Netacea is also announcing their U.S.-based leadership team, led by Senior Vice President of U.S. Sales Peter Berg and Vice President of Channels and Partners Kirk Horton.
Today, Manchester U.K-based Netacea, a 2018 startup which makes bot detection and mitigation solutions, is announcing their physical expansion into the North American market. This includes a new U.S.-based leadership team, led by Senior Vice President of U.S. Sales Peter Berg and Vice President of Channels and Partners Kirk Horton. It also includes a commitment to a hybrid channel model, which will include a channel program, as well as the announcement that New York-based master reseller UPSTACK is one of the channel partners who have signed on.
“This is a full-fledged expansion into North America, backed by lots of dollars and lots of investment,” Berg said. “It reflects the fact that 70% of our target market is in North America. We developed this for three years in Manchester for the U.K. customer base, and saw from there that this is a powerful solution. By word of mouth, and through a Forrester Wave report from two years ago, we began to get requests from US customers. So while we had been selling to the U.S. out of the U.K., we determined that now was the time to launch a full U.S. operation.”
Berg acknowledged that Netacea is a comparative latecomer into the market, which makes it important for them to have a significant technology differentiation.
“When you enter a market a little later, one strategy for a large market is taking market share by brute force,” he said. “But with a specialty market like this, you have to do something different. You have to take a next-gen approach to an older problem. Our competitors use older technology than we do.”
Netacea’s approach begins with throwing the agents out.
“We offer agentless bot management, so that there is no additional software in the customer environment – no new JavaScript, and no SDKs,” Berg said. “Many customers don’t want them now because they consider that they are too risky. We take a server-side approach, which looks at log data before it hits the website, and make extensive use of big data and machine learning.”
Berg said that being a point solution in an environment where many vendors are now extolling platform strategies and a reduction in vendors hasn’t been hurting them.
“It would be tougher if we were not in security,” he stated. “What we have found in security is that the best technology always wins, so that whether we are a platform or not doesn’t really matter. We also integrate well with other solutions, and have been talking with several MSSPs about integrating into their solutions.”
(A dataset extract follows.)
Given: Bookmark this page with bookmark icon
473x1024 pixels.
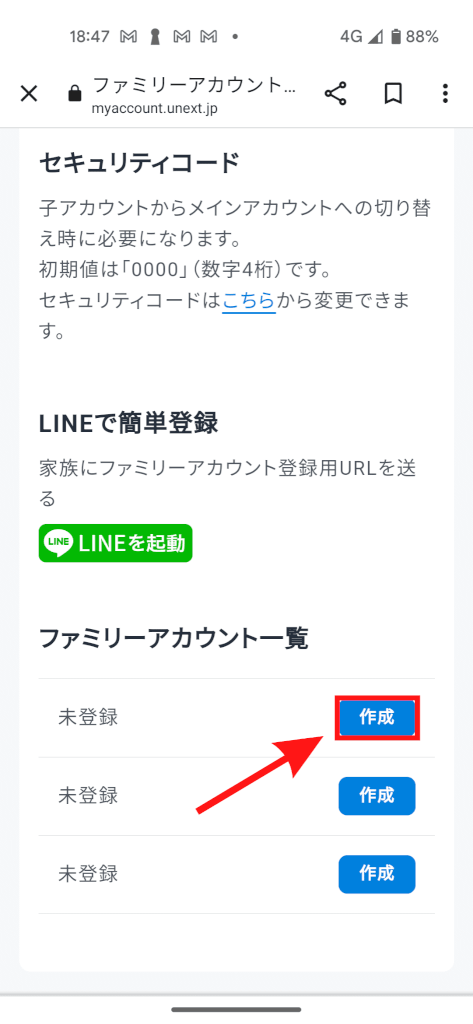Looking at the screenshot, I should pyautogui.click(x=392, y=94).
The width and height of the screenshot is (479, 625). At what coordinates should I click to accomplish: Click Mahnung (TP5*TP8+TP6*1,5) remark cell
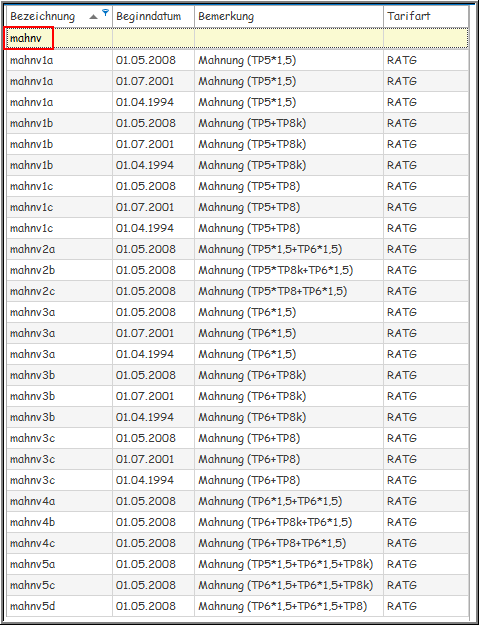(289, 291)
Horton indicated that in his talks with prospective partners, they had been more concerned about four specific things.
“Is it easy to sell,” he said. “Is it easy to implement? Does it have a short time to value, and does it have best of breed technology?”
The ideal market for the Netacea solution is larger companies.
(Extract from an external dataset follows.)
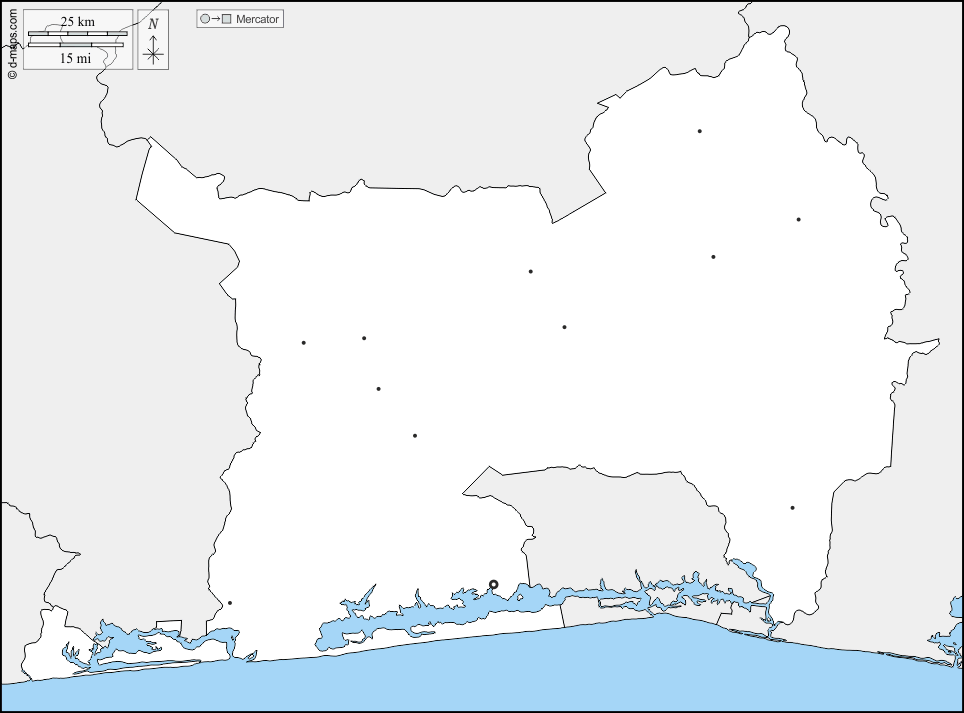
Task: Click the circle icon beside Mercator
Action: tap(205, 19)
“We are seeing between 7 and 10 billion in losses from malicious bots annually, and the larger the company the bigger their problem, Berg noted. “We deal with the world’s larger banks, retailers, and large companies in gaming, travel and tourism. They tend to be companies with $500 million in revenue and up.”
The plan is to sell in North America through both a direct sales force and a channel.
“Our board and senior leadership, when they were interviewing me, believed channels would need to be a part of the program,” Berg stated. “We had a large early opportunity in flight brought to us by a U.S. partner. But it will be a harmony model, not a pure channel one.”
The intent is to build out a select channel which can provide broad coverage.
“The plans for expansion of the program sold to the board was a controlled rollout of the program,” Berg said. “We know who we need to know, and we will have two tiers of partners. One is managed services and security VARs, of which there are five really meaningful ones in North America, and one is what used to be called traditional master agents, who are now labelled as sales consultants. There are 6 to 7 of these who are relevant to us. There are also a few large independents. In sum, there will be fewer than 20 relationships with which we will be involved, but it will encompass a couple of thousand sellers. We want ones who know how to position this and who are prepared to succeed.”
One partner was announced at the launch, although others have been signed. New York-based UPSTACK is an application developer with platform that can be used by their partners, so they basically operate like a master reseller.
“This kind of company, which includes others like Avant and Intellisys, are in existence because they can spot trends,” Berg noted. “All are focused on building out security because areas like colos are still annuity streams, but not high margin like they used to be 10-15 years ago. Today, even the cloud is heavily commoditized.”
“Companies like UPSTACK have large equity investments to acquire subagents, and are acquiring a lot of those,” Horton said. “Some of these are companies we would engage with directly, and now we get to them collectively. It saves us from having to manage 200 relationships.”
The channel program is being formally announced today, although it is in the process of being designed.
“We need to incorporate all the correct elements to enable partners,” Horton emphasized. “That includes an administrative aspect, a financial model, sales enablement tools, sales collateral, and sales and MDF programs. That’s what we have been doing, putting all the right pieces in place to make the program highly successful.”
Canada is a part of Netacea’s plans as well.
“UPSTACK has sales coverage in Montreal Toronto and Vancouver,” Berg indicated. “We also have one well-known Canadian security firm in mind as a partner.”
“We are dealing with a Pacific Northwest Master Agent with a presence in Canada,” Horton added.
“We are also talking with one of the largest banks in Canada as we speak, and we expect that we will work with them through a partner,” Berg said.